Final answer:
To find the perpendicular line to the one passing through (-4, 2) and (4, -4), calculate the original line's slope, find the negative reciprocal for the perpendicular line's slope, and use a point from the original line to write the equation for the perpendicular line.
Step-by-step explanation:
To find a line perpendicular to the line passing through the points (-4, 2) and (4, -4), we first need to determine the slope of the given line. The slope (m) of a line that passes through two points (x1, y1) and (x2, y2) is calculated using the formula m = (y2 - y1) / (x2 - x1).
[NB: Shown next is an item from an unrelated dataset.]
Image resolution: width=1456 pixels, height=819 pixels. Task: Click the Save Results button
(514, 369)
In this case, the points are (-4, 2) and (4, -4), so the slope is m = (-4 - 2) / (4 - (-4)) = -6 / 8 = -3/4.
A line that is perpendicular to another has a slope that is the negative reciprocal of the original line's slope. Therefore, the slope of the perpendicular line we are looking for is the negative reciprocal of -3/4, which is 4/3.
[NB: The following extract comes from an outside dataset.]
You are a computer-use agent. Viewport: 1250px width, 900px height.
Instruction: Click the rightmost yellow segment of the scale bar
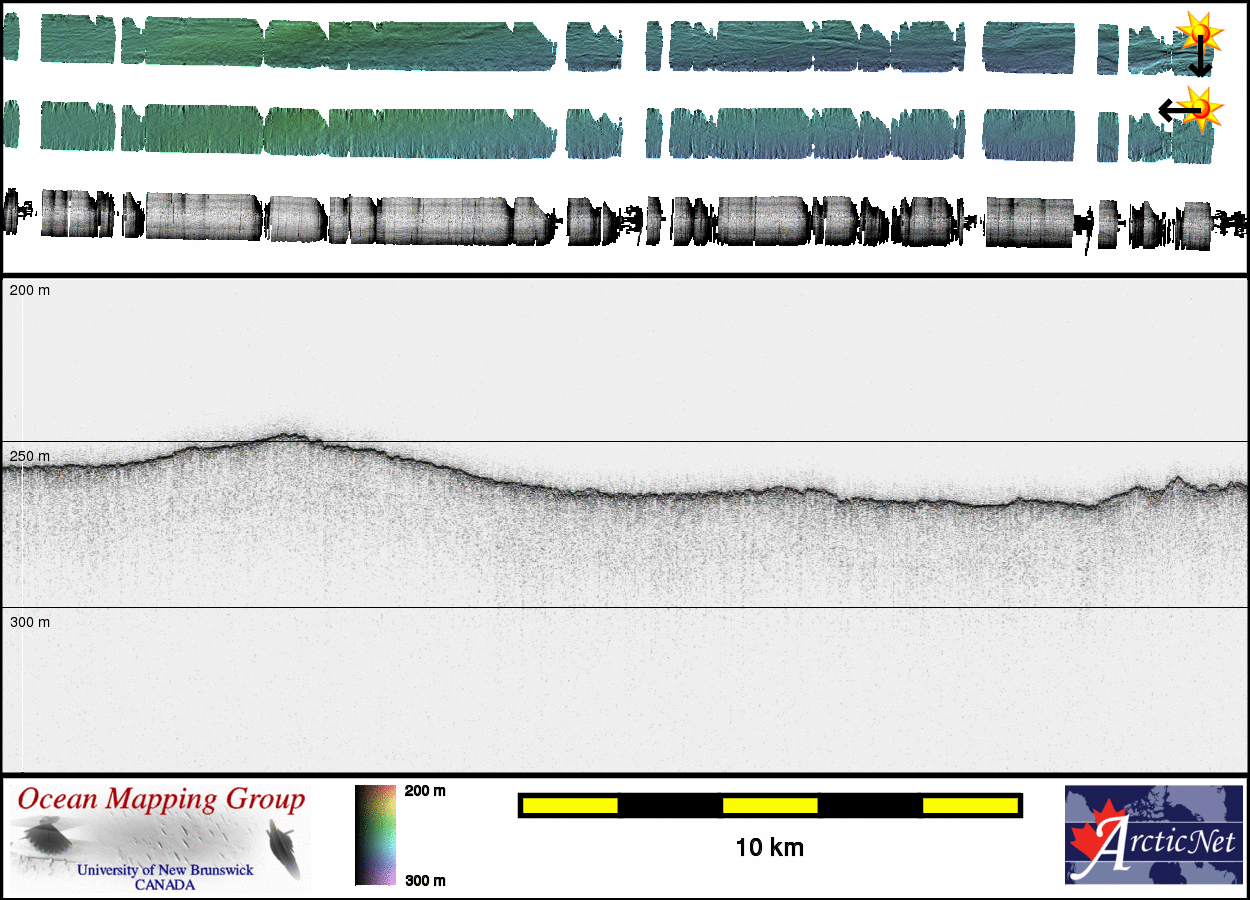969,805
Now that we have the slope of the perpendicular line, we need a point through which it passes to write its equation. We can choose either of the given points, for example, (-4, 2). Using the point-slope form of a line's equation, y - y1 = m(x - x1), we can plug in our slope 4/3 and the point (-4, 2) to get the equation of the line perpendicular to the original: y - 2 = (4/3)(x - (-4)) = (4/3)(x + 4).